■ TASK INSTRUCTIONS ■
Return exactly the lines from the one containing "Image resolution: width=700" through the last line of the records below, both included, and leave out any pictures.

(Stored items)
****
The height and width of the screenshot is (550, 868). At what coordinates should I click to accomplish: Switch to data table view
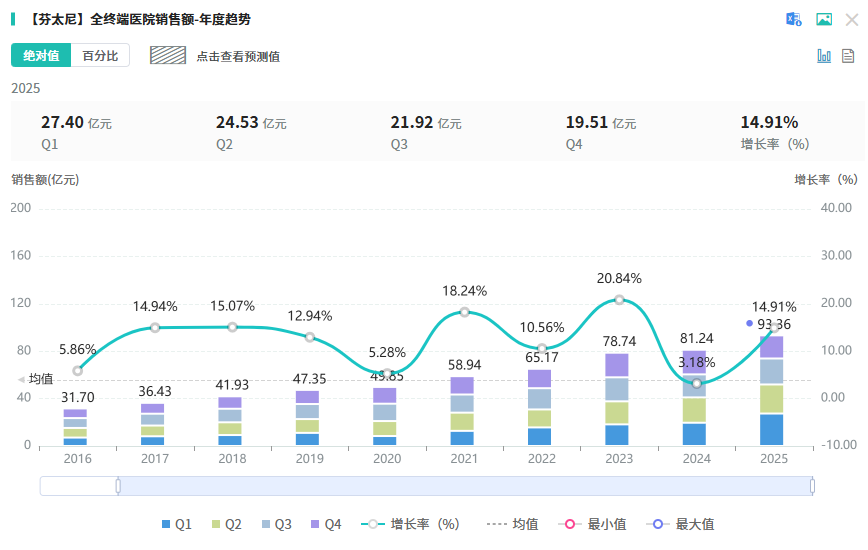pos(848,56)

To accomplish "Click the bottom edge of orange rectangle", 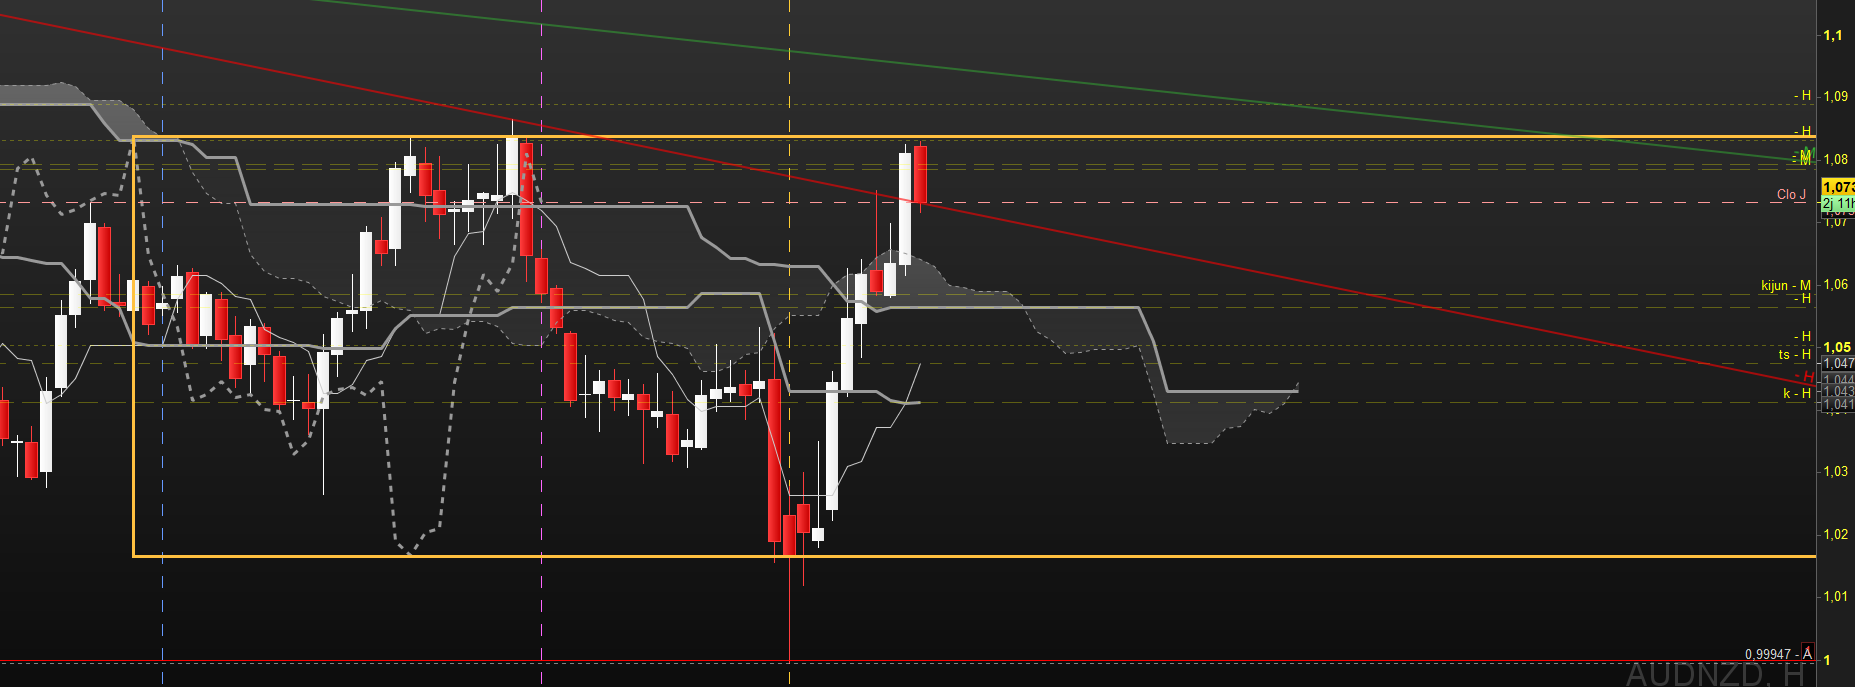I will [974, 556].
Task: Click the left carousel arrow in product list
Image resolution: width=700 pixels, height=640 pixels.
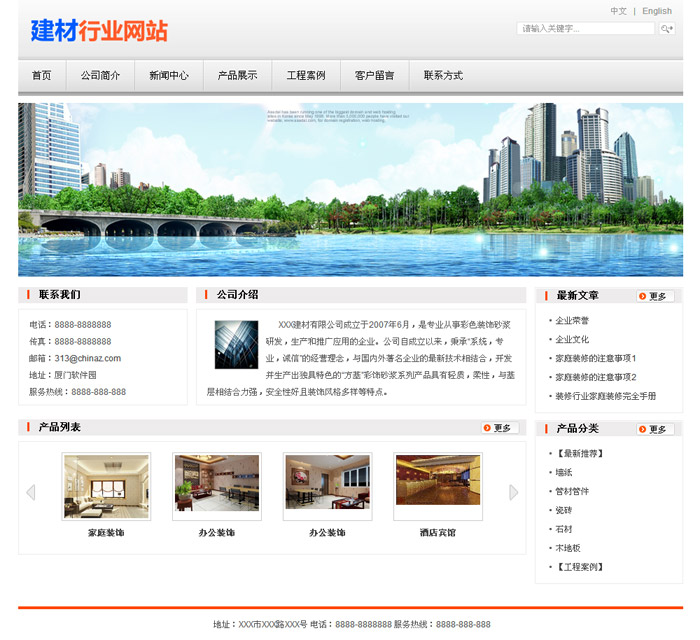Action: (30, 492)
****
■ WRITTEN ANSWER ■
Image resolution: width=700 pixels, height=640 pixels.
Action: (30, 492)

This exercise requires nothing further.